During his visits Haydn had often envied the English their 'God save the King,' and the war with France having quickened his desire to provide the people with an adequate expression of their fidelity to the throne, he determined to compose a national anthem for Austria. Hence arose 'Gott erhalte Franz den Kaiser,' the most popular of all his Lieder. Haydn's friend, Freiherr van Swieten, suggested the idea to the Prime Minister, Graf von Saurau, and the poet Hauschka was commissioned to write the words, which Haydn set in January 1797. On the Emperor's birthday, Feb. 12, the air was sung simultaneously at the national theatre in Vienna, and at all the principal theatres in the provinces. [See {{sc|Emperor's Hymn.] This strain, almost sublime in its simplicity, and so devotional in its character that it is used as a hymn-tune, faithfully reflects Haydn's feelings towards his sovereign. It was his favourite work, and towards the close of his life he often consoled himself by playing it with great expression. He also introduced a set of masterly variations on it into the so-called 'Kaiserquartett ' (No. 77).
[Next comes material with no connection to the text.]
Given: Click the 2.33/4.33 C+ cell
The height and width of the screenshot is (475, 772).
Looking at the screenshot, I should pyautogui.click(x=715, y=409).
High as his reputation already was, it had not reached its culminating point. This was attained by two works of his old age, the 'Creation' and the 'Seasons.' Shortly before his departure from London, Salomon offered him a poem for music, which had been compiled by Lidley from Milton's 'Paradise Lost' before the death of Handel, but not used. Haydn took it to Vienna, and when Freiherr van Swieten suggested his composing an oratorio, he handed him the poem. Van Swieten translated it with considerable alterations, and a sum of 500 ducats was guaranteed by twelve of the principal nobility. Haydn set to work with the greatest ardour. 'Never was I so pious,' he says, 'as when composing the Creation. I knelt down every day and prayed God to strengthen me for my work.' It was first given in private at the Schwarzenberg palace, on the 29th and 30th of April, 1798; and in public on Haydn's name-day, March 19, 1799, at the National Theatre. The noblemen previously mentioned paid the expenses, and handed over to Haydn the entire proceeds, amounting to 4,000 florins (£320). The impression it produced was extraordinary; the whole audience was deeply moved, and Haydn confessed that he could not describe his sensations. 'One moment,' he said, 'I was as cold as ice, the next I seemed on fire. More than once I was afraid I should have a stroke.' The next performance was given by the Tonkünstler Societät, Haydn conducting. Once only he conducted it outside Vienna—March 9, 1800, at a grand performance in the palace at Ofen before the Archduke Palatine Joseph of Hungary. No sooner was the score engraved (1800), than the 'Creation' was performed everywhere. Choral societies were founded for the express purpose, and its popularity was for long equalled only by that of the 'Messiah.' In London Ashley and Salomon gave rival performances, the former on March 28, 1800, at Covent Garden, the latter on April 21, in the concert-room of the King's Theatre, with Mara and Dussek in the principal parts, and a concerto on the organ by Samuel Wesley. In the English provinces it was first performed by the Three Choirs—at Worcester in 1800, Hereford in 1801, and Gloucester in 1802.—In 1799 Haydn entered into relations with Breitkopf & Härtel, and edited the 12 vols. in red covers which formed for long the only collection of his works for clavier and for voice.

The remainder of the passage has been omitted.